Carla Hall cooks up history of soul food at free Smithsonian event

If you’re planning a trip to the National Museum of American History this week, be sure to pack your culinary curiosity — and your appetite.

On Friday, March 15, celebrity chef Carla Hall will take the stage for a cooking demonstration and discussion on soul food as part of the museum’s ongoing monthly series, Cooking Up History.

“Food and cooking is the carrier of our culture,” said Hall, a former “Top Chef” contestant, TV host and author of the new cookbook, “Carla Hall’s Soul Food: Everyday and Celebration.”

“I feel as though we’ve lost a lot of our culture … and we have to like it first — we have to love ourselves first through our culture. And so this is my way of doing things that other people have done in the past. I want to be one of the [people] driving the message home.”

Alongside Smithsonian food historian Ashley Rose Young, Hall will demo her recipes for hot water cornbread — a dish she remembers her grandmother and mother making — plus cassava with coconut and lime, and a Ghanaian peanut beef and tomato stew — her take on a traditional West African groundnut stew.

“I’ve tried to imagine what my ancestors would be eating, who are from West Africa, if they came over today,” said Hall, whose research for the cookbook included an emotional road trip through the South to collect ideas, recipes and stories.

Young, the historian for the museum’s American Food History Project, said the goal of Cooking Up History is to use food as a lens to discover a shared past, “but also sometimes the conflict that’s involved in the creation of the United States and the ingenuity that’s involved in various aspects of the American experience.”

Hall’s book explores a painful part of U.S. history through food. It also highlights “the ways [African Americans] used their culinary aptitude, their ingenuity, their perseverance, to create a cuisine that fed their souls; that fed their souls in very difficult conditions of slavery and post-emancipation United States and the structural inequalities that many African Americans continue to face on a daily basis,” Young said.

There are recipes for “celebration” dishes, such as pineapple-habanero honey fried chicken and sweet potato pie. But Hall’s cookbook also has pages of stories and step-by-step instructions for dishes comprised of greens, beans and grains.

“There’s a very healthful and diverse element to historic soul food cooking that she’s bringing back to the attention of American eaters,” Young said.

Hall hopes her demonstration on Friday will prove that “you don’t have to be black, or African American, to make soul food.” She also hopes it will inspire others to discover their own roots in the kitchen.

“Be curious about your own heritage and your own food and how you can tell those stories,” Hall said. “[Find out] what are those ingredients or those dishes that would naturally connect to you that you don’t know yet, and to look for those.”

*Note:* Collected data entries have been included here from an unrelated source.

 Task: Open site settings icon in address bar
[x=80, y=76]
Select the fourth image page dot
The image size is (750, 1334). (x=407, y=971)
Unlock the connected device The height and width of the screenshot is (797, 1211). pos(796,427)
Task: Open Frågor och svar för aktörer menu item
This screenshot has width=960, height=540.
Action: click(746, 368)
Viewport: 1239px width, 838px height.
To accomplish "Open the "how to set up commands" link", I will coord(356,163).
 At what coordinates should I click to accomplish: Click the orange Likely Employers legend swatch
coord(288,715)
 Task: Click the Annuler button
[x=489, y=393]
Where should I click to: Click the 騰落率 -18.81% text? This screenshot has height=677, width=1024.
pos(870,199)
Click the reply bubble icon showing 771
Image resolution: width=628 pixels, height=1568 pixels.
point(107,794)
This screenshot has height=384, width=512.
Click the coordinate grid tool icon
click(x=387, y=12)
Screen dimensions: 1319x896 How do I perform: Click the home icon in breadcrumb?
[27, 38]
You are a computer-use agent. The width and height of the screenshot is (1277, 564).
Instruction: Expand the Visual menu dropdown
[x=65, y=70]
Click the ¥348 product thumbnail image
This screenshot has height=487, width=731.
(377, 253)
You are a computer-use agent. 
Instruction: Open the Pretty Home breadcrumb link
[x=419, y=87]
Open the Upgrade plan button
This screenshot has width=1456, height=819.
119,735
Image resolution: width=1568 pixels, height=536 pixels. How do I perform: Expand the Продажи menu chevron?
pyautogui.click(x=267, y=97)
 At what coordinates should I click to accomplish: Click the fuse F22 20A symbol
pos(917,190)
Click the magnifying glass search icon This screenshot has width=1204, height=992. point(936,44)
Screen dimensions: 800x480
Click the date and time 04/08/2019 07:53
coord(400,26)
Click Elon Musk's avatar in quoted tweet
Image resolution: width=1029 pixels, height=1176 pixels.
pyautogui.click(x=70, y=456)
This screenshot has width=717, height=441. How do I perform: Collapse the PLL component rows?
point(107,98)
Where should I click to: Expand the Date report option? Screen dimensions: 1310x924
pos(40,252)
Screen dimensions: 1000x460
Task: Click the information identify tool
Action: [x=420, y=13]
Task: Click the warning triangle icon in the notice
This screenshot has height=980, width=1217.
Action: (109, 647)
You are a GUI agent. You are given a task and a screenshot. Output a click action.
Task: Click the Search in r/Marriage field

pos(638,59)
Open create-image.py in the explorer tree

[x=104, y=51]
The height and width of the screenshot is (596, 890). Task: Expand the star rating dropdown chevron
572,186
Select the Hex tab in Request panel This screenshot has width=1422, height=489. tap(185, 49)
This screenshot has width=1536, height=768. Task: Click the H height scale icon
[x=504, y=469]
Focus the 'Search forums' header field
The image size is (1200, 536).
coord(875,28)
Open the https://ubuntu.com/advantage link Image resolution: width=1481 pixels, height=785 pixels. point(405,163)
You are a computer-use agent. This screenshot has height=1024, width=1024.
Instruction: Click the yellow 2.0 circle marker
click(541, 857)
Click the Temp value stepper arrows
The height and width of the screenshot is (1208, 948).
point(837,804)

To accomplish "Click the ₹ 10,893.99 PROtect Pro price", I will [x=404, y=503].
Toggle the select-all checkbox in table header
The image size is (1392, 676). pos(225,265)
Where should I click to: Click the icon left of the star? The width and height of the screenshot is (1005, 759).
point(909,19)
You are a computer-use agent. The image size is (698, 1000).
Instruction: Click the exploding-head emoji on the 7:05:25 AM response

Carla Hall’s Cooking Up History demonstration takes place at 1 p.m. in the Wallace H. Coulter Performance Plaza at the National Museum of American History. Following the program, the food featured will be available for purchase in the museum’s cafe, and Hall will sign copies of her book, “Carla Hall’s Soul Food: Everyday and Celebration.”

The event is free and open to the public. Upcoming Cooking Up History programs feature chef Martin Yan in May, cookbook author Priya Krishna in July, and cookbook author Mollie Katzen in October. More information about the monthly series is available on the program’s website.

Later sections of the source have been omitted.